#### [SUPPLIED RECORDS]
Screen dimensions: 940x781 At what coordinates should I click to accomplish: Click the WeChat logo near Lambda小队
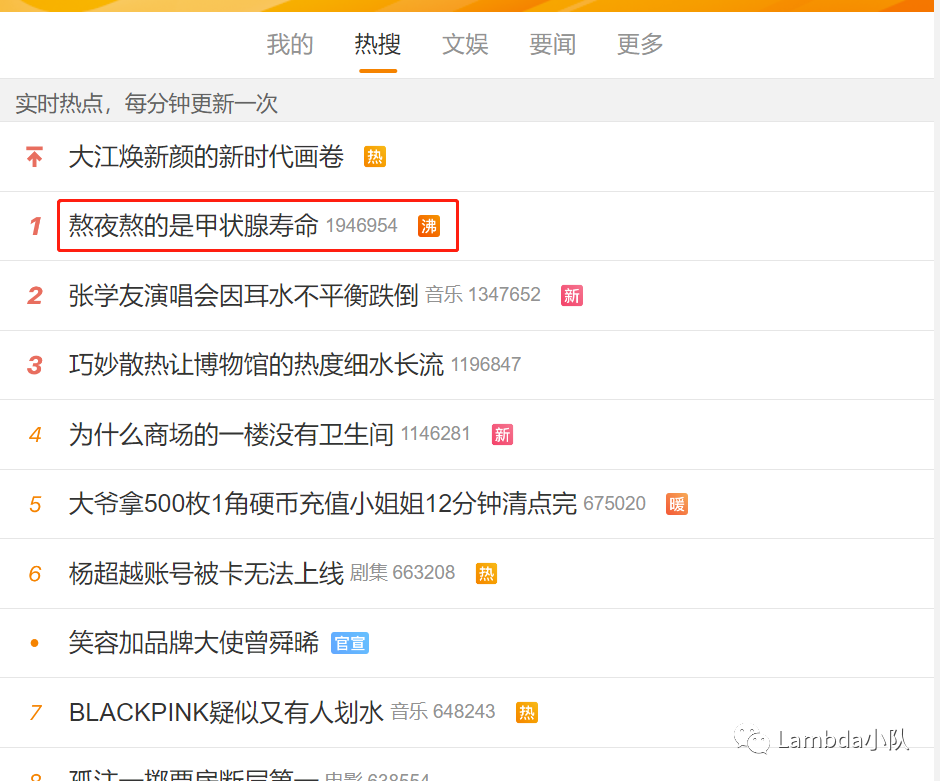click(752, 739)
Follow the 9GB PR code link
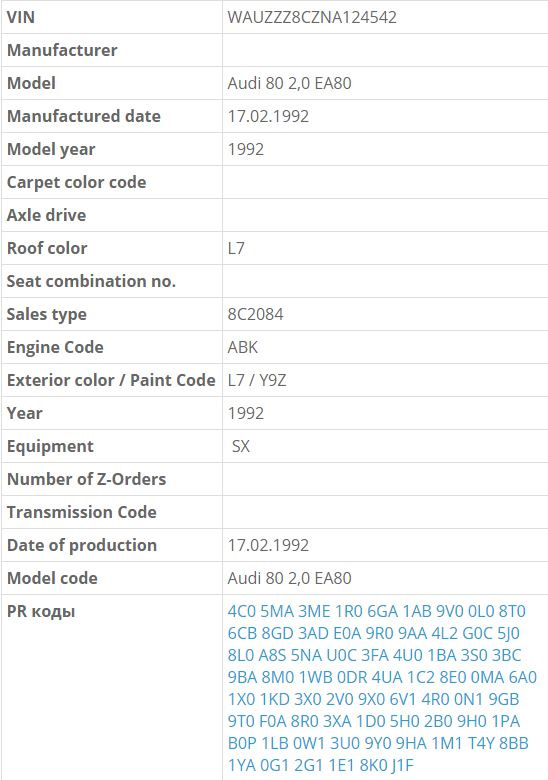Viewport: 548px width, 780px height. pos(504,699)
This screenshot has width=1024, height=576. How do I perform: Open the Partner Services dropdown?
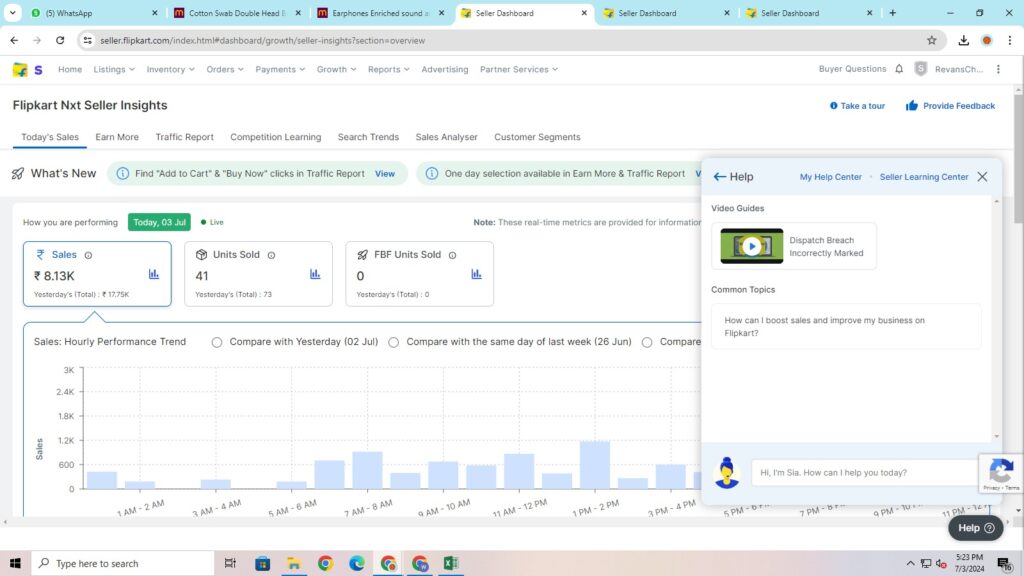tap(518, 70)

#### [TASK BRIEF]
Shift the entries of this listing from the line containing "Follow the 9GB PR code link" through the end of the listing, inclusive, by repeating them with their requests and adding 56 to every number in the answers, both the coordinates and the viewport width and height. Leave the pictures out.

#### [SOLUTION TO THIS EXERCISE]
Follow the 9GB PR code link
Viewport: 604px width, 836px height. pos(560,755)
This screenshot has width=1024, height=576. How do I perform: Open the Partner Services dropdown?
tap(574, 126)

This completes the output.